═══ RAW RECORDS ═══
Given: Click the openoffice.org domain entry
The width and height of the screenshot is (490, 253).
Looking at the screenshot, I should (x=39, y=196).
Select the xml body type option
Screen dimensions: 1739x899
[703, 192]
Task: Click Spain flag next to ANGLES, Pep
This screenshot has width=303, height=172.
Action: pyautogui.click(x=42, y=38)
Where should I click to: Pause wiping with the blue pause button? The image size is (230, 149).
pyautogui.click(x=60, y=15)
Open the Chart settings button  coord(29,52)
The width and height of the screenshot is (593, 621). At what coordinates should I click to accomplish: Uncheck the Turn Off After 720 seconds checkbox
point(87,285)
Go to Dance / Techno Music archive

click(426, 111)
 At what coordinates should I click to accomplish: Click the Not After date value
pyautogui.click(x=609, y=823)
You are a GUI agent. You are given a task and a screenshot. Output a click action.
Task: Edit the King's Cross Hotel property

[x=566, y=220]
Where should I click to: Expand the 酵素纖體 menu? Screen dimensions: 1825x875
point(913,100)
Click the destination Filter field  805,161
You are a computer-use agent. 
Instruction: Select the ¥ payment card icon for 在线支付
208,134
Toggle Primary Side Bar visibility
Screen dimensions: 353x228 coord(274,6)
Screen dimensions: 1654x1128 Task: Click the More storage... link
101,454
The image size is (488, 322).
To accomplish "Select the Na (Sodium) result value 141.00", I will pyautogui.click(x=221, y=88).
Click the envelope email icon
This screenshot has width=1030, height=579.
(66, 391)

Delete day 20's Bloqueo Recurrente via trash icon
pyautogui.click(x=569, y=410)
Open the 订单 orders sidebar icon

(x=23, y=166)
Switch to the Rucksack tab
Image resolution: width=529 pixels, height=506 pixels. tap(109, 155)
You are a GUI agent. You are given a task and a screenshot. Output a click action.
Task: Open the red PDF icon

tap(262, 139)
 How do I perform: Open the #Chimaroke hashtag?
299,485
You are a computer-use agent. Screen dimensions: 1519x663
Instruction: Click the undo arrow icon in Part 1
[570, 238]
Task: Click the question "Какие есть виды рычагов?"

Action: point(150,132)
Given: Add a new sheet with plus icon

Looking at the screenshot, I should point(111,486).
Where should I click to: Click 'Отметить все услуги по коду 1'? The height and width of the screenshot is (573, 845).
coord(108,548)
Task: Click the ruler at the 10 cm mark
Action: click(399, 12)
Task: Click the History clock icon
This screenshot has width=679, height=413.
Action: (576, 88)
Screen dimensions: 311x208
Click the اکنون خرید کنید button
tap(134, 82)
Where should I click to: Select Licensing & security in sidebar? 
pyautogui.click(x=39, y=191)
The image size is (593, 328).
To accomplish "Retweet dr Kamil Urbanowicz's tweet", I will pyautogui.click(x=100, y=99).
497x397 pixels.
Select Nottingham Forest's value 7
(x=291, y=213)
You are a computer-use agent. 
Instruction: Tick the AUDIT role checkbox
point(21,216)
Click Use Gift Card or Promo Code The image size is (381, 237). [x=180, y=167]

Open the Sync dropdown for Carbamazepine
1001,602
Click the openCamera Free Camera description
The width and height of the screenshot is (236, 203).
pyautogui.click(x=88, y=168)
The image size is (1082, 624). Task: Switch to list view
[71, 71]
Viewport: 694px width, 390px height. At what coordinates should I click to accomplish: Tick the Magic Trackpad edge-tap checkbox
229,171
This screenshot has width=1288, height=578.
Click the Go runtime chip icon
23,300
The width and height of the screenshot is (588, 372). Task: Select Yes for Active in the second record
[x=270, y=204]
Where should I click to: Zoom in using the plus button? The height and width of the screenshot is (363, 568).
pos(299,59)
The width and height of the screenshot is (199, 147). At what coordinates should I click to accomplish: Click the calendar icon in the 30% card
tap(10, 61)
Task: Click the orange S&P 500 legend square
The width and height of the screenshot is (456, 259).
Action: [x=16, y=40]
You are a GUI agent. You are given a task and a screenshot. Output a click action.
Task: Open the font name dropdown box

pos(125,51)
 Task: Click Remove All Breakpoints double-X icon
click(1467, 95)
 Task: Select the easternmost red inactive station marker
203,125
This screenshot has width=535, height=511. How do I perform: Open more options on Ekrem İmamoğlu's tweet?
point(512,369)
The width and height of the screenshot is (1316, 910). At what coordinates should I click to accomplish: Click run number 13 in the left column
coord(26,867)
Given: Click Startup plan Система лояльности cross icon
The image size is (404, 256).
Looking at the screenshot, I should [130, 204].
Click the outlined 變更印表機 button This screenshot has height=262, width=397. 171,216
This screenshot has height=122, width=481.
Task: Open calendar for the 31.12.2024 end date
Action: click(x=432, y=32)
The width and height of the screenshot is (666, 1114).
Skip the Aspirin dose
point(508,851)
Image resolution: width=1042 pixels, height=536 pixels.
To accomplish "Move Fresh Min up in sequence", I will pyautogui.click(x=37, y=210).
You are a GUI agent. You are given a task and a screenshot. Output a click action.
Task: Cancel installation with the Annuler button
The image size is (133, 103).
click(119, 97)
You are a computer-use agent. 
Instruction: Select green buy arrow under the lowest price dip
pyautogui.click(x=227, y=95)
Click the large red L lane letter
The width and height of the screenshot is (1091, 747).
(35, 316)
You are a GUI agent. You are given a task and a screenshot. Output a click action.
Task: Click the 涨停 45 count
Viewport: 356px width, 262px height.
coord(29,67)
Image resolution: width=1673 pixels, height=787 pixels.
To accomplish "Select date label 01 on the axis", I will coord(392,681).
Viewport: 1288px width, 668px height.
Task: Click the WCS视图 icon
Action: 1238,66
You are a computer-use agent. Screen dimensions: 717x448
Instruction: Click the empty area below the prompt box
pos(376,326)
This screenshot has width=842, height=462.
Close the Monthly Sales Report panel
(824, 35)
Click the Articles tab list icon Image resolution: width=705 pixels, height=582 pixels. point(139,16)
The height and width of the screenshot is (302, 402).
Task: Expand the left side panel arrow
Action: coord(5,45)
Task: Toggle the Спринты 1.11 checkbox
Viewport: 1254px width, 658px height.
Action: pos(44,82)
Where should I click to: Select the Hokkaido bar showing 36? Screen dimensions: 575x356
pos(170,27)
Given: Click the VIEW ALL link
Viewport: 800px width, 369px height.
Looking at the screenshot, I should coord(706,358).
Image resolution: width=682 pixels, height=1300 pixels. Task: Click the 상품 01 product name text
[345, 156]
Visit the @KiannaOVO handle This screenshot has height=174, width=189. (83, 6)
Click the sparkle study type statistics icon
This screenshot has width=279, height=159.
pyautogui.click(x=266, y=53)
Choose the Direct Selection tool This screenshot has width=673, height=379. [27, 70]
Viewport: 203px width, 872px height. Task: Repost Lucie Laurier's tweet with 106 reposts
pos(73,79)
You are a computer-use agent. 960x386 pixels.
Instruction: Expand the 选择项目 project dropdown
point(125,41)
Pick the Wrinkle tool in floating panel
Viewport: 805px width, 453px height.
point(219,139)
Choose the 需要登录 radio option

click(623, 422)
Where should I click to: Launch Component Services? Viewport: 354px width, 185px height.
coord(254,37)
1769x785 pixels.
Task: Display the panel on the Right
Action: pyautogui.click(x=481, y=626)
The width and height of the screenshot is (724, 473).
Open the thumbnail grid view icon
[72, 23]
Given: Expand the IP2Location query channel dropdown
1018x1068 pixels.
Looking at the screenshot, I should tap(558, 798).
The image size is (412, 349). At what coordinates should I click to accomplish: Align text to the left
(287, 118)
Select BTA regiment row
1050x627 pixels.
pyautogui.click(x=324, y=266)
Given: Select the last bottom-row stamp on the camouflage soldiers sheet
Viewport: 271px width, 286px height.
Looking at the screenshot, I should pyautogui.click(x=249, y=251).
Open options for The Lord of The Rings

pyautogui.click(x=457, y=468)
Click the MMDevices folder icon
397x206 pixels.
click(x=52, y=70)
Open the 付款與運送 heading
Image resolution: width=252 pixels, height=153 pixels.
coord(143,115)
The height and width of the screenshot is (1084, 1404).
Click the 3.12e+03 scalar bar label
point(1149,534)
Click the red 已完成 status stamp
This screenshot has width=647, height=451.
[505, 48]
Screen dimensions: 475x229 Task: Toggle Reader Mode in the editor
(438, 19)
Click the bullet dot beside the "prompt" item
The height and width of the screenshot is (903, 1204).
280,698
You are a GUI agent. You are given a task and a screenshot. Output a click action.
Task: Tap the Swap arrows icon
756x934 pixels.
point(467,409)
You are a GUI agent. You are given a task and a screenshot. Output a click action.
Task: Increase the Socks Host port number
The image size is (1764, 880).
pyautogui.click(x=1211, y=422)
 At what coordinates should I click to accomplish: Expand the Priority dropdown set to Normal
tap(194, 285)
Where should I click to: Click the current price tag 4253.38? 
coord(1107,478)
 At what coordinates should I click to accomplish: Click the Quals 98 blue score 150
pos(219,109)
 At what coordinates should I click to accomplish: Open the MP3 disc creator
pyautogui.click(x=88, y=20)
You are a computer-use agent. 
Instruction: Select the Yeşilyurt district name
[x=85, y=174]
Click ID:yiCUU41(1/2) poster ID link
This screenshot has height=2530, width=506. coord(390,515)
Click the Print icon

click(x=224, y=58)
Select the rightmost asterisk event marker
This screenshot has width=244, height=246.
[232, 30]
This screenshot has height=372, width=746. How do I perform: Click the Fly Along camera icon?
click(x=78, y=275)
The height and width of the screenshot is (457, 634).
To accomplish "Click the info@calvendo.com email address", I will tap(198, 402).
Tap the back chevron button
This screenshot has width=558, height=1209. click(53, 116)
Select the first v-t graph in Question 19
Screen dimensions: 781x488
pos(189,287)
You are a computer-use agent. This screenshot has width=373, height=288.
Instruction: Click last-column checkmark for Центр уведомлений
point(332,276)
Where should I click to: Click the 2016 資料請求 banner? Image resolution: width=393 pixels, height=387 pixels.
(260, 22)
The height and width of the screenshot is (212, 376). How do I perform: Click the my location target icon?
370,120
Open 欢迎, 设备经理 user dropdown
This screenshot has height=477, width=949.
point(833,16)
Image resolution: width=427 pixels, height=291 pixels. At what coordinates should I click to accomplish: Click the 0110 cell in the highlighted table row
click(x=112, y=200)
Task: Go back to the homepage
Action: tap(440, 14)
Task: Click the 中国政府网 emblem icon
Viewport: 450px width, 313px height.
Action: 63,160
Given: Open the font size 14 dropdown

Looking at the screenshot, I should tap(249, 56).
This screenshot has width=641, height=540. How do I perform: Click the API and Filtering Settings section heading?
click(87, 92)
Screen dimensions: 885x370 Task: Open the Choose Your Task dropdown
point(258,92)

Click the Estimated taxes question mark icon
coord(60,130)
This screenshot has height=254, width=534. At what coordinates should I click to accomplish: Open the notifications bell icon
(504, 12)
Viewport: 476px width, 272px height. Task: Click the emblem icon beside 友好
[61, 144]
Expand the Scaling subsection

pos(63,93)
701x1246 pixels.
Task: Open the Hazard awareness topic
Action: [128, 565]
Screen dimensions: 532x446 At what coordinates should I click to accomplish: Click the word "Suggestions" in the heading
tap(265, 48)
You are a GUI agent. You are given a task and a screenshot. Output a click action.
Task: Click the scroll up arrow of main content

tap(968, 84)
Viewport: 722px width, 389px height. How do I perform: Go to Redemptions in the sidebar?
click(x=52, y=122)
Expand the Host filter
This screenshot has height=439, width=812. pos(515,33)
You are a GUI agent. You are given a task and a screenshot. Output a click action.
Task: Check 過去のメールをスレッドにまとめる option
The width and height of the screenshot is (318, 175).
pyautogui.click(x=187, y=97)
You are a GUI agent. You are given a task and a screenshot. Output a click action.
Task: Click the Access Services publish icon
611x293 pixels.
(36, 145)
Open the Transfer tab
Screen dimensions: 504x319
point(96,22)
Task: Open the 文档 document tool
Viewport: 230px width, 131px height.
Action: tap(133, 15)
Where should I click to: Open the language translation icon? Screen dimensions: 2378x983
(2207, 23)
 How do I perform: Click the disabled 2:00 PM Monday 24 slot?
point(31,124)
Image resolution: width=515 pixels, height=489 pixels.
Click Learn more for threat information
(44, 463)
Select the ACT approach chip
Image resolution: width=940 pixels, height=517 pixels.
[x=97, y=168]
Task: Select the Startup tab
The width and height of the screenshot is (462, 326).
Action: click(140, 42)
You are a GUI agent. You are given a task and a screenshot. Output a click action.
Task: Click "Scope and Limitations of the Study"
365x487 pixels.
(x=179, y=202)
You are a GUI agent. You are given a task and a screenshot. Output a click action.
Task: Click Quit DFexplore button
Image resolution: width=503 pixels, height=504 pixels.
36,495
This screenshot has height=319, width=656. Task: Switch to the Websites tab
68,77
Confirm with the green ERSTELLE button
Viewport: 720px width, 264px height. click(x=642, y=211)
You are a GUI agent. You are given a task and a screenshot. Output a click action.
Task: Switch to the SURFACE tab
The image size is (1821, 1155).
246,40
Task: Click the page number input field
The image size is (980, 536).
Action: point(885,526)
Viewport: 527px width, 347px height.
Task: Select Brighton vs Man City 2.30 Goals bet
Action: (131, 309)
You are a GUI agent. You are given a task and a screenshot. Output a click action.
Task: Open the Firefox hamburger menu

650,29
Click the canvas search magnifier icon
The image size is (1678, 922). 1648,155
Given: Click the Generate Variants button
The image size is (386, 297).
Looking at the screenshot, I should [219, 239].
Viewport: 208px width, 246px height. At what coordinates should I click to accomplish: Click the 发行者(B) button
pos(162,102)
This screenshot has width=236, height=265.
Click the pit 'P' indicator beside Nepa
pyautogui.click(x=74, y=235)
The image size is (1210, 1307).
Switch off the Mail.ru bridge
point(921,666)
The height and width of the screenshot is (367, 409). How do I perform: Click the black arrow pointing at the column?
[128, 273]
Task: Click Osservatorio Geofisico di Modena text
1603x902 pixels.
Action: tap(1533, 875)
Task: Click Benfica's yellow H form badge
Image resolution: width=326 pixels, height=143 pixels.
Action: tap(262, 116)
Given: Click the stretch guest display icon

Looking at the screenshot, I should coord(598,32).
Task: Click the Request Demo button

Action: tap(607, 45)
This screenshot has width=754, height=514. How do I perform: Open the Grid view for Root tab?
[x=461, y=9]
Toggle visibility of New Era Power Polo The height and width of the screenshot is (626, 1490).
═══
TASK TO COMPLETE: Reproduce verbatim the lines of the records beginning with the line that contains "You are a computer-use agent. Screen dimensions: 717x448" and continuing through the line that contains "Choose the Direct", including both of those lines.

COMPLETED EXERCISE:
You are a computer-use agent. Screen dimensions: 717x448
Instruction: Click the empty area below the prompt box
pos(376,326)
This screenshot has width=842, height=462.
Close the Monthly Sales Report panel
(824, 35)
Click the Articles tab list icon Image resolution: width=705 pixels, height=582 pixels. point(139,16)
The height and width of the screenshot is (302, 402).
Task: Expand the left side panel arrow
Action: coord(5,45)
Task: Toggle the Спринты 1.11 checkbox
Viewport: 1254px width, 658px height.
Action: pos(44,82)
Where should I click to: Select the Hokkaido bar showing 36? Screen dimensions: 575x356
pos(170,27)
Given: Click the VIEW ALL link
Viewport: 800px width, 369px height.
Looking at the screenshot, I should coord(706,358).
Image resolution: width=682 pixels, height=1300 pixels. Task: Click the 상품 01 product name text
[345, 156]
Visit the @KiannaOVO handle This screenshot has height=174, width=189. (83, 6)
Click the sparkle study type statistics icon
This screenshot has width=279, height=159.
pyautogui.click(x=266, y=53)
Choose the Direct Selection tool This screenshot has width=673, height=379. [27, 70]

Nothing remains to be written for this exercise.